• What is expected: Starting at the line that contains "Rendez votre évènement", copy every line to the end of the material below exactly, and omit the pictures.
Start of Exercise inputs
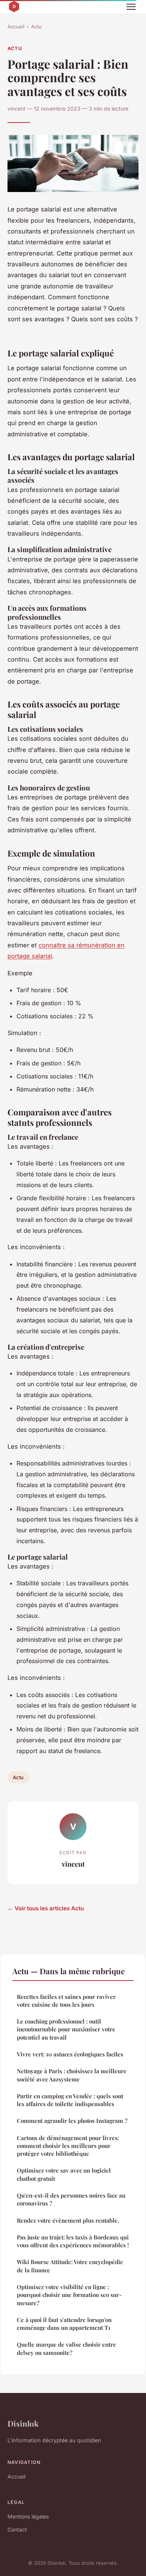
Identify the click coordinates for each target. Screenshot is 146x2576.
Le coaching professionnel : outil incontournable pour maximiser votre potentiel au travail (66, 2029)
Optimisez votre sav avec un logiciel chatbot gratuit (64, 2174)
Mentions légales (28, 2516)
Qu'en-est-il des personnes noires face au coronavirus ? (71, 2199)
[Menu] (131, 7)
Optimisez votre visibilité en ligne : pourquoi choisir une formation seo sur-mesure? (69, 2295)
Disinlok (23, 2423)
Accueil (15, 27)
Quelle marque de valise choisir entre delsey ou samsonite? (66, 2348)
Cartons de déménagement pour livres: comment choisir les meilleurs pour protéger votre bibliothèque (68, 2146)
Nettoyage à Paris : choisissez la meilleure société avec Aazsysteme (72, 2075)
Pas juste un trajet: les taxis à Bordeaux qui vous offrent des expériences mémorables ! (73, 2241)
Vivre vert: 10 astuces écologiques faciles (70, 2054)
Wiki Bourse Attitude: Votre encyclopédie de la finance (70, 2265)
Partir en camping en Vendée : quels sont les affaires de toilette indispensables (70, 2100)
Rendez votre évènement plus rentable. (68, 2220)
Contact (17, 2529)
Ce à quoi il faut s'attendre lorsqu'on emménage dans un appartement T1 (64, 2323)
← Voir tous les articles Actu (45, 1908)
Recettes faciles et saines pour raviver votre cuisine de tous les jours (66, 2000)
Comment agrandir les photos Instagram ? (72, 2120)
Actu (36, 27)
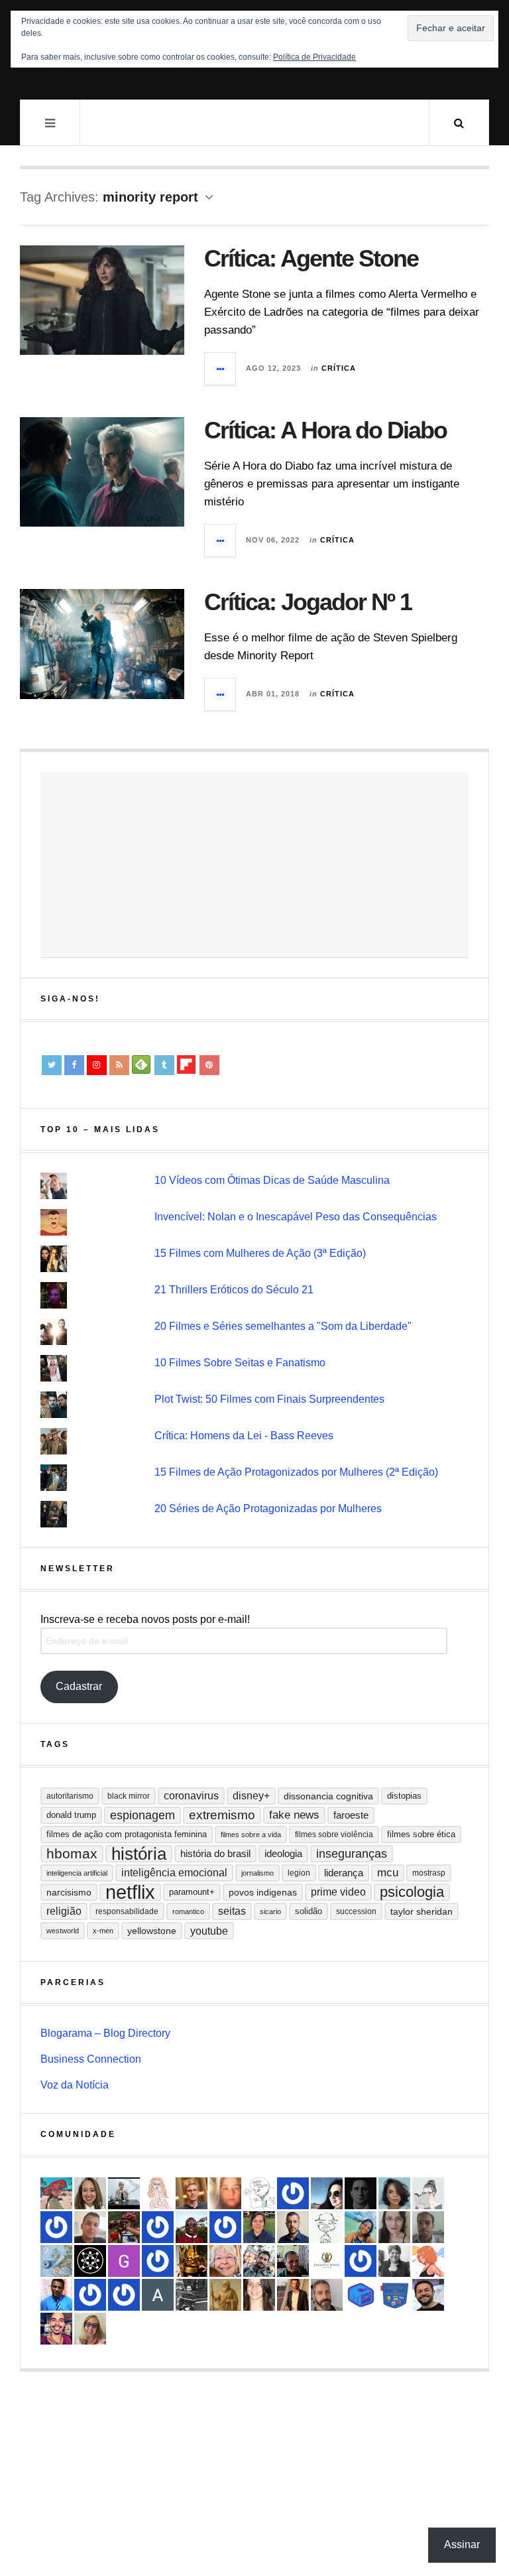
End of Exercise inputs
• Reply to the exercise:
Rendez votre évènement plus rentable. (68, 2220)
Contact (17, 2529)
Ce à quoi il faut s'attendre lorsqu'on emménage dans un appartement T1 (64, 2323)
← Voir tous les articles Actu (45, 1908)
Recettes faciles et saines pour raviver votre cuisine de tous les jours (66, 2000)
Comment agrandir les photos Instagram ? (72, 2120)
Actu (36, 27)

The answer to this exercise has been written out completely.